■ Problem to work on
Return, unchanged, the lines in the entries below, starting with the line that contains "Click the IGN display name" and going on through the line that contains "tap(54, 111)".

■ Material to process
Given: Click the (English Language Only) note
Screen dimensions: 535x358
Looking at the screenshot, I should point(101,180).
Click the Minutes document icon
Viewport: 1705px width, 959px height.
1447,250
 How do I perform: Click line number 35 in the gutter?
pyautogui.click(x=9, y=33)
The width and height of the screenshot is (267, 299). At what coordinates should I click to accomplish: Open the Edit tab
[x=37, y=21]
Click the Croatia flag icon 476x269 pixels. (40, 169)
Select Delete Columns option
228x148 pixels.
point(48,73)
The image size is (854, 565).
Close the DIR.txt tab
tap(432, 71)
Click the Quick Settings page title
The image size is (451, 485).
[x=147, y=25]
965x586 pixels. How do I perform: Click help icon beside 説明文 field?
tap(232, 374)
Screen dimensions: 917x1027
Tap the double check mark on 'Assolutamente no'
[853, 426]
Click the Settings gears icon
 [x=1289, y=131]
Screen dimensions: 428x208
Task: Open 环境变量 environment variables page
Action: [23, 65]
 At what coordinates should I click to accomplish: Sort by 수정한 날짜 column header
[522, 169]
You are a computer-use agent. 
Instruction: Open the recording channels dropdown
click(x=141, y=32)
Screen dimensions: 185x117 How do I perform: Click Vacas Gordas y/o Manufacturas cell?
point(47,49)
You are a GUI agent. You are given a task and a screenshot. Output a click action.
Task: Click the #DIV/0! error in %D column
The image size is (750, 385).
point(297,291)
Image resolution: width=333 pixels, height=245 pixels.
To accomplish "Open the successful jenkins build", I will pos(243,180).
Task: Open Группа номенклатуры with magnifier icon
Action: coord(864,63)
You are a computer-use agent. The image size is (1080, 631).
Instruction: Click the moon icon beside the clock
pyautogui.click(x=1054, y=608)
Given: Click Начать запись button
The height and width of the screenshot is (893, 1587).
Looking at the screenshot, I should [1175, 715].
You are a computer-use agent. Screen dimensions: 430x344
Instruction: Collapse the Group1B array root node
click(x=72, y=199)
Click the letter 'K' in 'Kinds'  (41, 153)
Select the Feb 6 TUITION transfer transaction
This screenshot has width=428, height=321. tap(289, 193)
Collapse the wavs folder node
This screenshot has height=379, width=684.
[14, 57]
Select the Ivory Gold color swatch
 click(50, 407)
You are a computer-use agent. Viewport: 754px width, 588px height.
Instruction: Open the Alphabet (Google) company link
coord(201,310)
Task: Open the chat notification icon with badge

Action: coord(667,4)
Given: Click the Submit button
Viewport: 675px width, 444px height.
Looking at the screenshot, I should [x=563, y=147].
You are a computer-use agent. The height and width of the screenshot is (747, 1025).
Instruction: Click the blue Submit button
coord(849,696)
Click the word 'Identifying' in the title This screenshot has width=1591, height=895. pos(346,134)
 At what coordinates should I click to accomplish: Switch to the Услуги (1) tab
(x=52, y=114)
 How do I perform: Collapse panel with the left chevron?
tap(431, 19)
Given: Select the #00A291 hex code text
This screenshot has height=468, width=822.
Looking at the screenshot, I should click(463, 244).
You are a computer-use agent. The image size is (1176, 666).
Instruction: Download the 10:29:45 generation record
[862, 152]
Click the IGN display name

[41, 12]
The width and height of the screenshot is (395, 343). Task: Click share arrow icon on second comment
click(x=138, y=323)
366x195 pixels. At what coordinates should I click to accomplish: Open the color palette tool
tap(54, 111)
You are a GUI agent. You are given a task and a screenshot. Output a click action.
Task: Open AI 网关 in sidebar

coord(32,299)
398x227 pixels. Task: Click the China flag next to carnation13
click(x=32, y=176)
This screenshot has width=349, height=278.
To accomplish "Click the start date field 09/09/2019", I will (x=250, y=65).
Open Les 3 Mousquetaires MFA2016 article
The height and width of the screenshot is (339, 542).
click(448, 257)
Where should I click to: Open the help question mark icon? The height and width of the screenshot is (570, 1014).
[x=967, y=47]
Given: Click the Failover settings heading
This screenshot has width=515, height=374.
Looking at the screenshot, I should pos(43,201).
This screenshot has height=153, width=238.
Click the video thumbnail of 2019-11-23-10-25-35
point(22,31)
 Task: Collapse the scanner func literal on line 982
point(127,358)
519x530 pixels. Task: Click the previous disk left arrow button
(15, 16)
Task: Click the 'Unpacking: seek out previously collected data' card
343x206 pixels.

■ Correct answer
Click the IGN display name

[41, 12]
The width and height of the screenshot is (395, 343). Task: Click share arrow icon on second comment
click(x=138, y=323)
366x195 pixels. At what coordinates should I click to accomplish: Open the color palette tool
tap(54, 111)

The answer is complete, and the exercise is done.